The importance of this point cannot be disputed. This has been identified by other researchers who did not only pinpoint the hostility from the common citizens but also the media and the politicians. This played a great role in the formation of stress and psychological trauma (Burnett and Peel 2001). the more the media forms a negative image of the refugees and asylum seekers, the more hostile the common citizens become. This contributes to the worsening of conditions of a refugee translating to suicidal tendencies.

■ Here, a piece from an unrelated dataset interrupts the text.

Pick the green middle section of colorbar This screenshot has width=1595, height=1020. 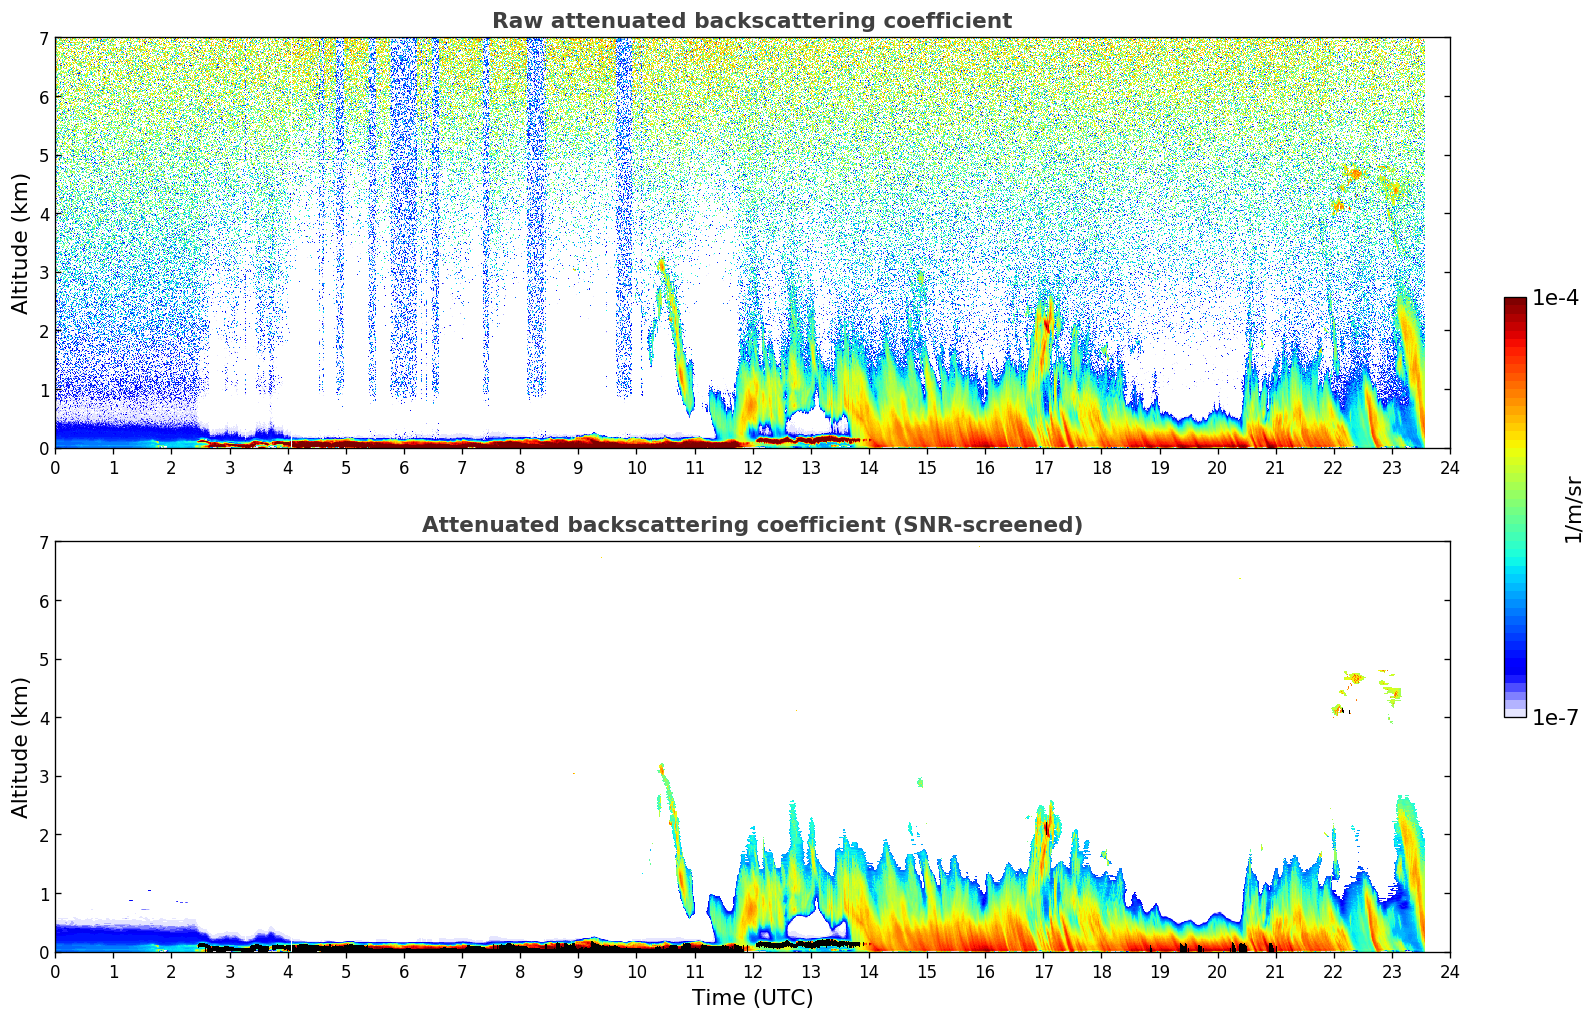[x=1515, y=510]
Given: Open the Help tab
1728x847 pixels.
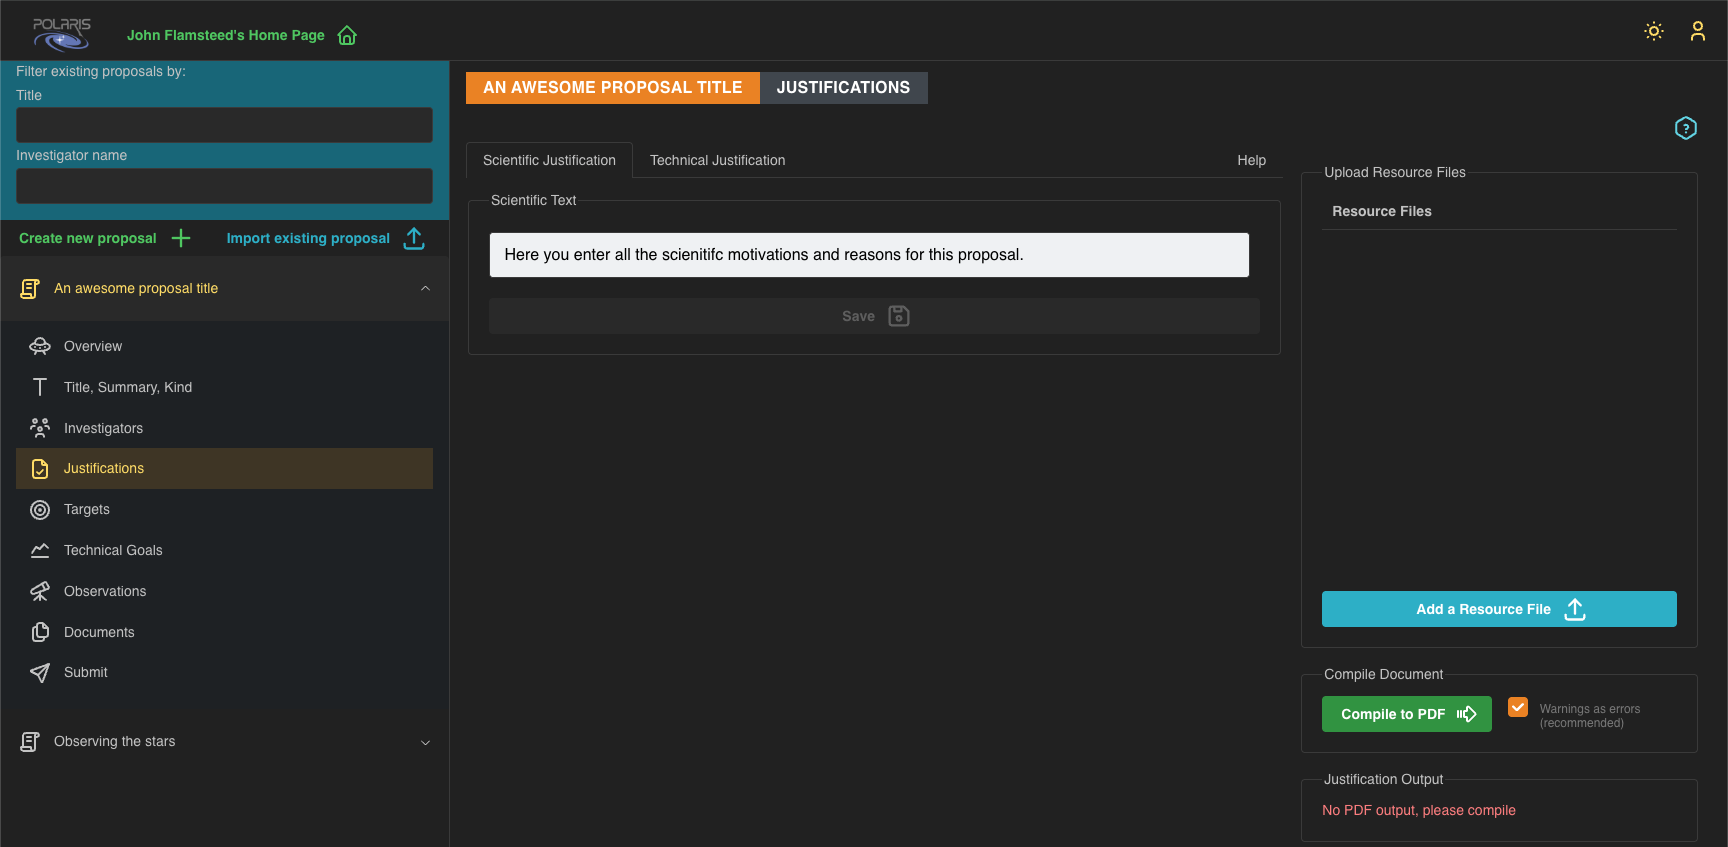Looking at the screenshot, I should click(x=1251, y=160).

The role of poverty in the refugee and asylum seeker is greatly brought out in the research by Nabb. This involves the unfortunate policies during the landing where the refugee in most cases doesn’t know anybody in the new world and cannot be allowed to work within a span of six months. This makes them unable to raise money that could enable her to go to a decent medical institution. In addition, Nabb (2009) states that asylum seekers are forced to attend medical check-ups every passing week because they do not have phones through which they could communicate to the medical practitioner can assess the progress of the pregnancy. This is mostly done to women in their late stages of pregnancy.
In addition to this contribution, Nottingham city’s joint strategic needs analysis (2009) point out that many asylum seekers undergo hardships due to their impoverished life. This translates to many medical conditions that occur as a result of poverty. This shows that pregnant women also have to undergo such painful situations because of their inability to access adequate health services. These conditions include psychological conditions, HIV/AIDS, Hepatitis, TB etc. these conditions adversely affect the mother and the born baby jointly.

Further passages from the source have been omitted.